Purché non sia l’orribile triangolo stradale con il punto esclamativo. Un punto esclamativo cicciotto e amichevole? Un punto esclamativo dentro un cerchio? Un punto esclamativo dentro un callout da fumetto? Una manina che indica il testo da non saltare? Le due lineette verticali del segno “pausa”? Un bel paio di occhiali che dicano “almeno qui leggi”? Probabilmente possiamo sceglierne di diversi a seconda del tipo di testo, della sua lunghezza, del livello di attenzione che ci aspettiamo, del tono di voce che adottiamo. È verissimo e sacrosanto che i simboli devono essere immediati, riconoscibili da tutti, condivisi, ma a volte mi chiedo se in alcuni casi uno zic di “disfluenza cognitiva” non possa invece aiutare a farci leggere e ascoltare.

Cosa fare:
Ricopia fedelmente il brano estratto da "Purché non sia" fino a "leggere e ascoltare.", compreso.

Materiale fornito:
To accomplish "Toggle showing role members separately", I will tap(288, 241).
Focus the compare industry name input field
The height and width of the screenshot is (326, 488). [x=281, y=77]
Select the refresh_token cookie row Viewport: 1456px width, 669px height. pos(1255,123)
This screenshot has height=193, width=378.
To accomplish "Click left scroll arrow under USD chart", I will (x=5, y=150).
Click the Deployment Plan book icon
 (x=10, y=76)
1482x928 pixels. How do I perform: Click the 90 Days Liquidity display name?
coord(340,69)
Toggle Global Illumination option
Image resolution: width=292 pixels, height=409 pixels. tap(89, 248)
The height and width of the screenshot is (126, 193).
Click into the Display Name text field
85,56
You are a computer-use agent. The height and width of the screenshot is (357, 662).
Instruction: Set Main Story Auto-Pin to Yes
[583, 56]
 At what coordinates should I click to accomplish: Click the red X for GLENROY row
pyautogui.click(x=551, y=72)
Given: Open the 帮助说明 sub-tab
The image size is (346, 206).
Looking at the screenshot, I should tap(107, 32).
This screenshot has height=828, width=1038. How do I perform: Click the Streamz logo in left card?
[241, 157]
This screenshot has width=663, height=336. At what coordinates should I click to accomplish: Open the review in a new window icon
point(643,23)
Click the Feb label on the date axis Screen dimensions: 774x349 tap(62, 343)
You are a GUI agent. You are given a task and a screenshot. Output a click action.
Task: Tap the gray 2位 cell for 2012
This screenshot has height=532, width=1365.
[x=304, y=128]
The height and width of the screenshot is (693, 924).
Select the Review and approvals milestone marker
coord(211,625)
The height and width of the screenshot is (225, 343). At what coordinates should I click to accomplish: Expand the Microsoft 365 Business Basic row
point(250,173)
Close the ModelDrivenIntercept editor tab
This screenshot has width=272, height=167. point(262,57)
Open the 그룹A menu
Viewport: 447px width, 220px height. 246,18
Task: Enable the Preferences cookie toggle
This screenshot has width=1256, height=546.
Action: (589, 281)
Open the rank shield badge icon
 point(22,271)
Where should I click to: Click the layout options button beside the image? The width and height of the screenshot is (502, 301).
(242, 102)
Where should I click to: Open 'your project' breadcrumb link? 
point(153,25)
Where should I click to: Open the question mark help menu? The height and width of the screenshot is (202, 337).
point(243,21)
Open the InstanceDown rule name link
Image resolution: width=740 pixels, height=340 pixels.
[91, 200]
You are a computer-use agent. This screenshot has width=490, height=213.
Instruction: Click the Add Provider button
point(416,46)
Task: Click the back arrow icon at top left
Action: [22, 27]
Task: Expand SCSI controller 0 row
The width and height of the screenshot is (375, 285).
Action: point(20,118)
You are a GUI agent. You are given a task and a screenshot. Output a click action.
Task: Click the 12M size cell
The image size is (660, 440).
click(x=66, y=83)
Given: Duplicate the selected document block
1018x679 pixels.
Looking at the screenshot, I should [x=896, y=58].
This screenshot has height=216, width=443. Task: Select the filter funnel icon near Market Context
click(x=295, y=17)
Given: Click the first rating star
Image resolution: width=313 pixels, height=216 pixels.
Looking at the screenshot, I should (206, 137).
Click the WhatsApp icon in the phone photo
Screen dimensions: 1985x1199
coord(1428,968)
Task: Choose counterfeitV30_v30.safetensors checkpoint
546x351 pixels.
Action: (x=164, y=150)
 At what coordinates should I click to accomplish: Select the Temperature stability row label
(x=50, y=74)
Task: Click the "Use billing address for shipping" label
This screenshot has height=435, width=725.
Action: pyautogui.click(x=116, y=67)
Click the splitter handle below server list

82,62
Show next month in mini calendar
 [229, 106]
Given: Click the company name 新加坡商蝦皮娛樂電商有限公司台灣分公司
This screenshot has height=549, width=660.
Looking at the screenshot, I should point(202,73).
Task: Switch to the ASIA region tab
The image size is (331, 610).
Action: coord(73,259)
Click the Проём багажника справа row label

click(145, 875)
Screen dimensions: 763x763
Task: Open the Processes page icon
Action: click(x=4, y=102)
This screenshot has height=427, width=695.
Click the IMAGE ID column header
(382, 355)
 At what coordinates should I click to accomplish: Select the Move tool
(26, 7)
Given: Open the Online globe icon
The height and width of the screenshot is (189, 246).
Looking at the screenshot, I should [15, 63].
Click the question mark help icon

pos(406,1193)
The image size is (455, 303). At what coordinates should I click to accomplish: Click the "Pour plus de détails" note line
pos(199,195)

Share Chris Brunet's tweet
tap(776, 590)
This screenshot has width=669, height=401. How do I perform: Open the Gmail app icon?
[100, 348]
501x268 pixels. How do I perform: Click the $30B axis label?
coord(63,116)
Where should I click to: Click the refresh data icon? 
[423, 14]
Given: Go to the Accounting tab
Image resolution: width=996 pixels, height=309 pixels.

Spazio risposta:
Purché non sia l’orribile triangolo stradale con il punto esclamativo. Un punto esclamativo cicciotto e amichevole? Un punto esclamativo dentro un cerchio? Un punto esclamativo dentro un callout da fumetto? Una manina che indica il testo da non saltare? Le due lineette verticali del segno “pausa”? Un bel paio di occhiali che dicano “almeno qui leggi”? Probabilmente possiamo sceglierne di diversi a seconda del tipo di testo, della sua lunghezza, del livello di attenzione che ci aspettiamo, del tono di voce che adottiamo. È verissimo e sacrosanto che i simboli devono essere immediati, riconoscibili da tutti, condivisi, ma a volte mi chiedo se in alcuni casi uno zic di “disfluenza cognitiva” non possa invece aiutare a farci leggere e ascoltare.